= Mary Chandler (composer) =

English composer (1911–1996)

Kathleen Mary Chandler (16 May 1911 – 19 November 1996) was an English composer, oboist, pianist and teacher. Born in Eltham, South London, she studied music privately and at the Blackheath Conservatoire from August 1928, with Harry Farjeon (composition) and Harold Craxton (piano). In 1930 she began studying English at Somerville College, Oxford. She started teaching English at the Channing School in Highgate, London from 1934, moving to the Blackheath High School four years later. During the war she and her pupils at Blackheath were evacuated out of London to the Tunbridge Wells High School.

Chandler maintained her interest in music, joining the Society of Women Musicians in 1935 and having her music first performed in public the following year. She took up the oboe from scratch in 1940, when her teachers were Margaret Eliot and Léon Goossens. She joined the Tunbridge Wells Symphony Orchestra on oboe as an amateur in 1942. In 1944, invited by George Weldon, she was appointed principal oboist of the City of Birmingham Symphony Orchestra (where she was a colleague in the oboe section with Ruth Gipps), and gave many recitals and broadcasts in the Midlands area. In May 1956 the CBSO gave the first performance and broadcast of her Concerto for Oboe d'amore with Léon Goossens as the soloist. There were two further public performances later that year. The orchestra also performed her 1956 Trumpet Concerto, with soloist Bram Gay. After leaving the CBSO in 1958 she formed the Mercian Trio (flute, oboe and piano), which toured the country.

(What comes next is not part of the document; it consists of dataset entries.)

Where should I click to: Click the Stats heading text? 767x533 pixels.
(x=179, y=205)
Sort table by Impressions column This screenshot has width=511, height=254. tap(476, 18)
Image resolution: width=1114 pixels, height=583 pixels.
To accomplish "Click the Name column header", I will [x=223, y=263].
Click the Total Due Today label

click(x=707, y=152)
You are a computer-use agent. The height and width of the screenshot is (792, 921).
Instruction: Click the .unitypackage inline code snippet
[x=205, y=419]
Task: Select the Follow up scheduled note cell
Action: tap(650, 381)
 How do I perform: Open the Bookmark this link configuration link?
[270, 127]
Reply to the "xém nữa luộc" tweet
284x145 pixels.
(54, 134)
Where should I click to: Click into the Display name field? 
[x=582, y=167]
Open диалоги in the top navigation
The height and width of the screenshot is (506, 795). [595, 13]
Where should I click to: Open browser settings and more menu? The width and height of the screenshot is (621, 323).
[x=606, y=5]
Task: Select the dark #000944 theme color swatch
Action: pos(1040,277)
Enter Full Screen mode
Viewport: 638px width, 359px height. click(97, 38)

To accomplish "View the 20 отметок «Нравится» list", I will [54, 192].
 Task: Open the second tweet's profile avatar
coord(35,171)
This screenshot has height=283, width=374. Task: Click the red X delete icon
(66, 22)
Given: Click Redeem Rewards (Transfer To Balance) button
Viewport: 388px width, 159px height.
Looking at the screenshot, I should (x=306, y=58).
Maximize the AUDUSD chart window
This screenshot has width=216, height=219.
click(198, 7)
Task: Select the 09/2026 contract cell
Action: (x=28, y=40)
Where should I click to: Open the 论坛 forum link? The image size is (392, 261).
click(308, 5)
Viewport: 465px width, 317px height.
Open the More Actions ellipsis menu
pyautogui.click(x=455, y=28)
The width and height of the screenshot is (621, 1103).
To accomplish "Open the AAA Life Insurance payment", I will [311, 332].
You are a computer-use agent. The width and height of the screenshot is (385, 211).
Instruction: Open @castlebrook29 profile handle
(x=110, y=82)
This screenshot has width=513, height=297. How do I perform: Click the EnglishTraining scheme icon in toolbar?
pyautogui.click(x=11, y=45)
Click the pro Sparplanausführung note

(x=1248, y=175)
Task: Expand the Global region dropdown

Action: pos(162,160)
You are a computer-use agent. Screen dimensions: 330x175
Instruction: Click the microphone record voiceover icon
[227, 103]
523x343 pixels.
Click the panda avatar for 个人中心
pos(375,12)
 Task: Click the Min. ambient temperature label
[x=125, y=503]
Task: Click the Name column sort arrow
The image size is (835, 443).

In 1960 she was appointed Area Director of the Kent Music School (now Kent Music), where she focused on wind teaching. She also taught at the Tonbridge Music Centre. Her address during the 1960s was 1 Park Cottage, Great Comp. Retiring in 1971, she moved to the village of Bisley in Gloucestershire, from where she continued composing, organizing concerts, examining for ABRSM, and performing (on spinet) with the Cotswold Baroque Trio. Ian Partridge sang her Three Elizabethan Lyrics at the Aldeburgh Festival on 20 June 1980 and then commissioned and broadcast her 1983 song cycle A Time of Waiting, setting poetry by Jennifer Andrews.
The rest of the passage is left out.